One Australian POW could never forget a young child risking his life – and that of his family – by giving water to him as he was marched up from the Peloponnese on his way north. Another escaped soldier remembered being shuttled across to Evia in the early months of the occupation, only to be welcomed by what only can be described as a paniyiri.

The hospitality shown to Allied soldiers continued through the long four-year occupation. References to food and drink abound. One Allied officer recorded his local Cretan resistance comrade as enjoying raki – “the fuel for his engine” – as he took messages between local andartes bands and Allied soldiers on Crete.

Following the German occupation of Crete, there were fears that Cyprus would be next.
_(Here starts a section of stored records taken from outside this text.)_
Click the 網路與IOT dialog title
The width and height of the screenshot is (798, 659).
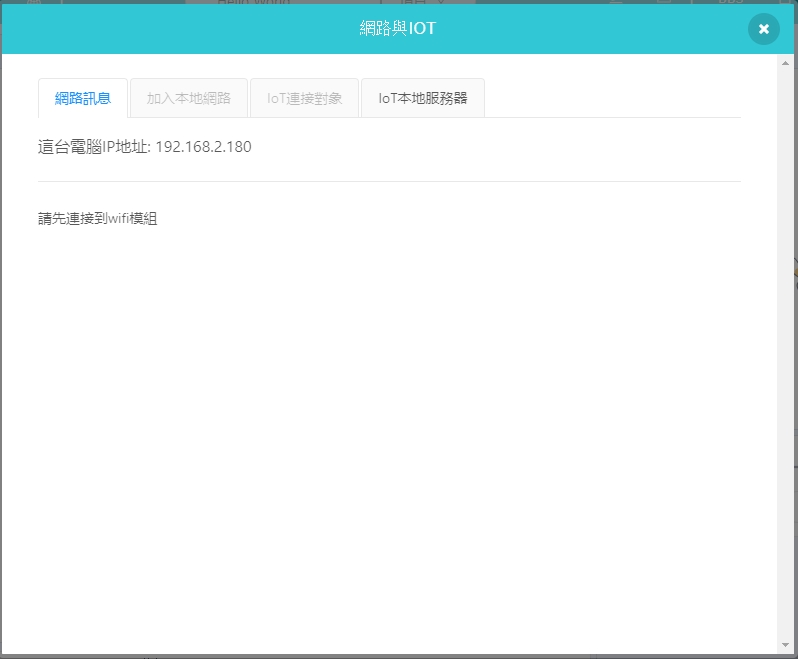point(398,29)
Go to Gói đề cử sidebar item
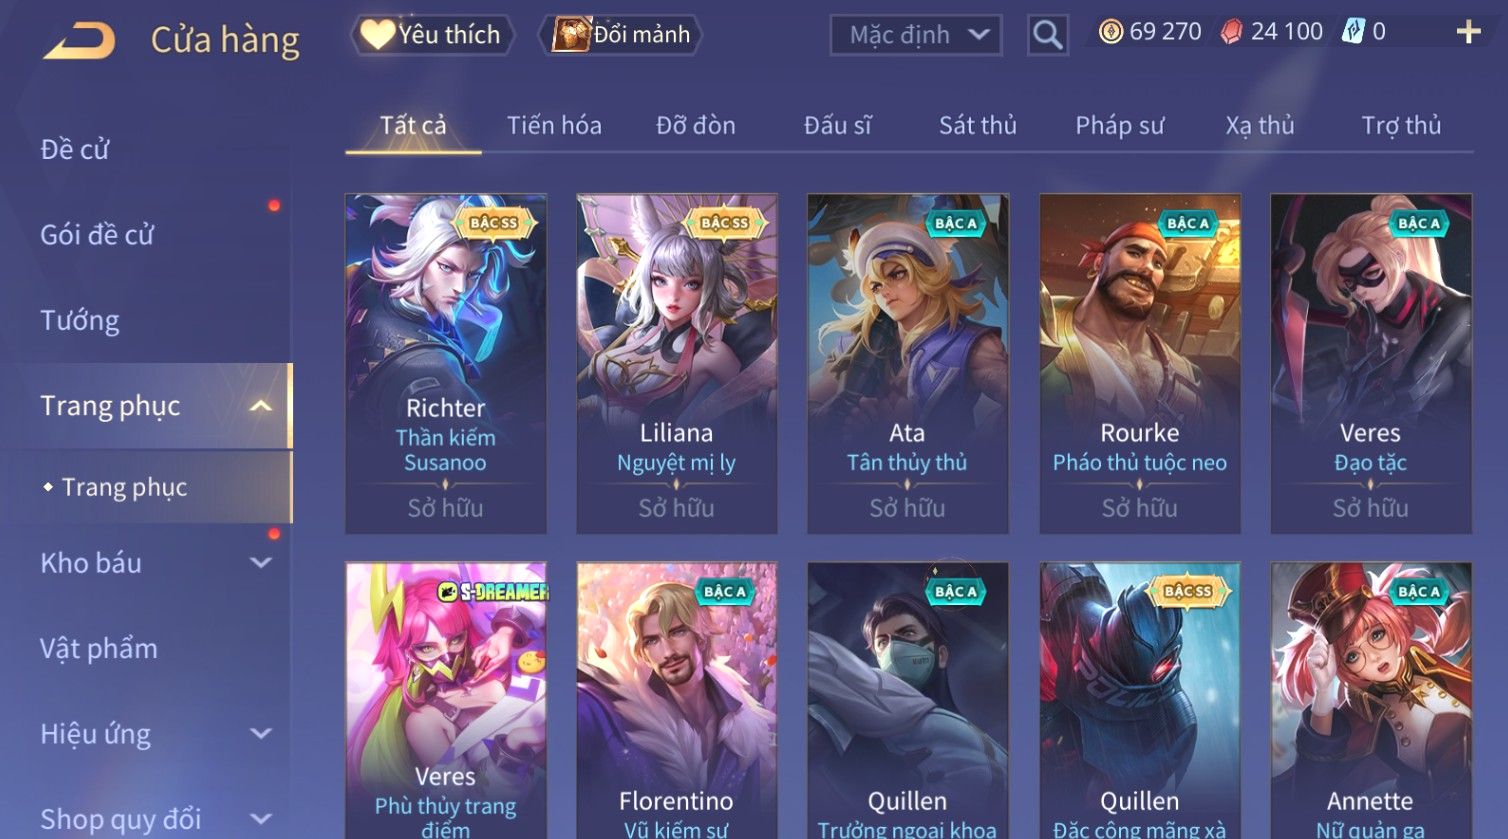 click(97, 235)
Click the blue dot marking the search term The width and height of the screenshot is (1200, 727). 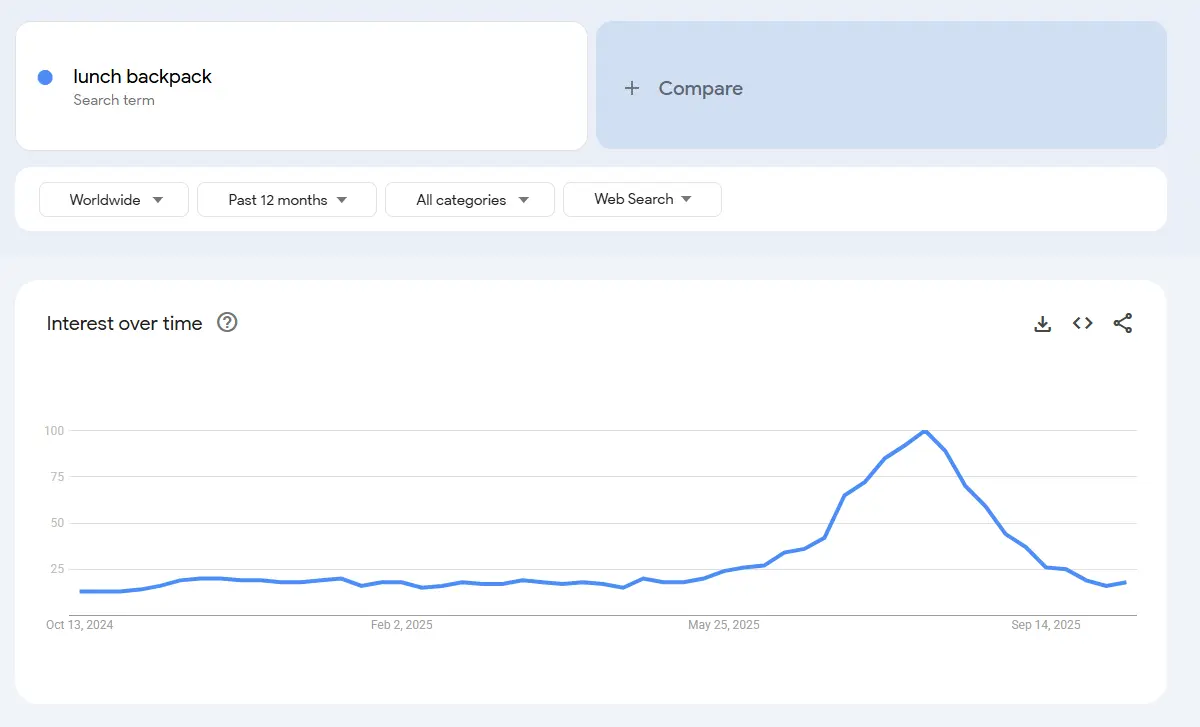[x=43, y=77]
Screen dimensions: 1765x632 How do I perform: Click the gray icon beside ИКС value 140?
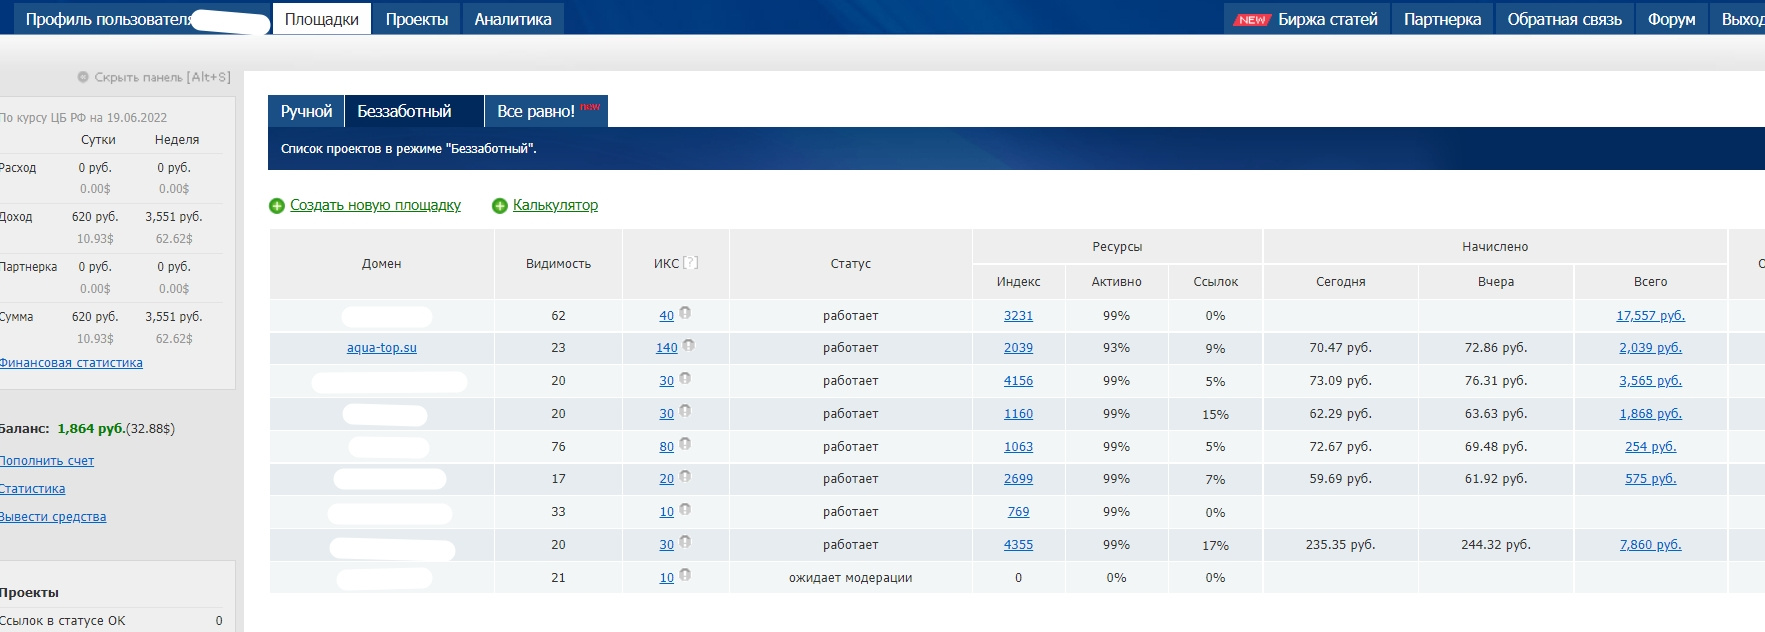coord(688,346)
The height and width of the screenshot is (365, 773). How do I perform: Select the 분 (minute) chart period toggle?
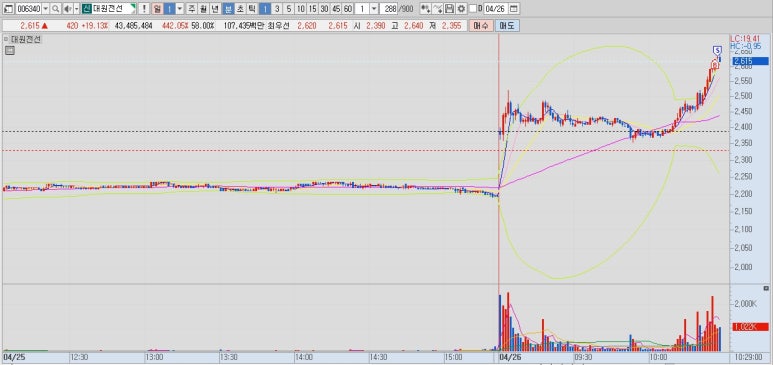point(228,9)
Australian troops were rushed there to prepare for the defence of the island. While on Cyprus they would blame their raucous behavior in the bars of Nicosia on “the commander” – Cyprus’ famous sweet wine, Grand Commanderia.

As Napoleon once famously recorded, an army marches on its stomach. And so one could say that as the Anzacs came to Greece, so they were sustained by its great food, drink, and hospitality.

As we remember the Hellenic connection to Anzac, we should enjoy some tzatziki and raise a glass of Greece’s best to the diggers and nurses who came to Greece from 1915 and beyond and cheer Yia mas!